SUPPLIED RECORDS -
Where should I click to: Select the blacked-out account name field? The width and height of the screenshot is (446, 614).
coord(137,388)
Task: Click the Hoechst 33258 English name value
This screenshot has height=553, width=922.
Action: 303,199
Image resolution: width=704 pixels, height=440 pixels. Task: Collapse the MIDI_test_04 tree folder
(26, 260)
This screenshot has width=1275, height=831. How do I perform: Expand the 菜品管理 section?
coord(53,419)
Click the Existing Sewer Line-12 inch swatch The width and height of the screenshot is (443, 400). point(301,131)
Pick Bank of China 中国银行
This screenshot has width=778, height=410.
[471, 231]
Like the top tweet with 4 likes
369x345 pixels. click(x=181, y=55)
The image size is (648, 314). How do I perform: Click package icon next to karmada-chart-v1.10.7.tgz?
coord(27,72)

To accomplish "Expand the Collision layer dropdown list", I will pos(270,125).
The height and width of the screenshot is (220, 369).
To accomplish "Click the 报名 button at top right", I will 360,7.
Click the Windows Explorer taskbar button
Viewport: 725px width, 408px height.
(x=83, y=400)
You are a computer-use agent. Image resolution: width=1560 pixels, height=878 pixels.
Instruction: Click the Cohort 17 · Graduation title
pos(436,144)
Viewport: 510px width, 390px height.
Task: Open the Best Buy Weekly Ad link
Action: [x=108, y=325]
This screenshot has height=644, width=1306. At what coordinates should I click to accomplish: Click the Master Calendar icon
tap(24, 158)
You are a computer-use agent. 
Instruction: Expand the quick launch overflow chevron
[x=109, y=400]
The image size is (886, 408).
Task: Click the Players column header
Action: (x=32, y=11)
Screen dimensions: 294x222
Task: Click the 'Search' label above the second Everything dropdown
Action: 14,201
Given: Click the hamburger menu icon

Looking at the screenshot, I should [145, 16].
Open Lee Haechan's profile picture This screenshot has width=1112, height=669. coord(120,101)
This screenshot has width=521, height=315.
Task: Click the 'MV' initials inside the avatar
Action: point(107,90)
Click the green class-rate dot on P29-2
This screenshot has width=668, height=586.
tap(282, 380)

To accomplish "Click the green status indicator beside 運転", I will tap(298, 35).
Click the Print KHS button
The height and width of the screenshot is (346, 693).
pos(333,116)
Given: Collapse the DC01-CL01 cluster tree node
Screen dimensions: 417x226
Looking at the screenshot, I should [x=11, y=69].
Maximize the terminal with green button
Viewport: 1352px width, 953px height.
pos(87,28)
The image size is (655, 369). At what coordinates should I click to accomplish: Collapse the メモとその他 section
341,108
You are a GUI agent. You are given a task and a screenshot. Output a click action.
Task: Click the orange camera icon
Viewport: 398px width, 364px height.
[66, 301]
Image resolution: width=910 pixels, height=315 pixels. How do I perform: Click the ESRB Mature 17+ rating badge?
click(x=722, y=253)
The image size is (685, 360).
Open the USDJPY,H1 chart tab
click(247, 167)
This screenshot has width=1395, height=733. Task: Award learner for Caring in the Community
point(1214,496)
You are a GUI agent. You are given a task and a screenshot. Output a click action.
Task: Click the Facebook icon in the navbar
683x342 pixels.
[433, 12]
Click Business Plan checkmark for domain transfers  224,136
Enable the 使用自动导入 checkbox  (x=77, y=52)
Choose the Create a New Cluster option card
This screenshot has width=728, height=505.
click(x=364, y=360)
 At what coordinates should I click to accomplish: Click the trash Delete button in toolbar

YOUR OBJECTIVE -
Reproduce only those lines of the entries above that run from the line with "Open the USDJPY,H1 chart tab" to the final line.

SOLVED EXERCISE -
Open the USDJPY,H1 chart tab
click(247, 167)
This screenshot has width=1395, height=733. Task: Award learner for Caring in the Community
point(1214,496)
You are a GUI agent. You are given a task and a screenshot. Output a click action.
Task: Click the Facebook icon in the navbar
683x342 pixels.
[433, 12]
Click Business Plan checkmark for domain transfers  224,136
Enable the 使用自动导入 checkbox  (x=77, y=52)
Choose the Create a New Cluster option card
This screenshot has width=728, height=505.
click(x=364, y=360)
 At what coordinates should I click to accomplish: Click the trash Delete button in toolbar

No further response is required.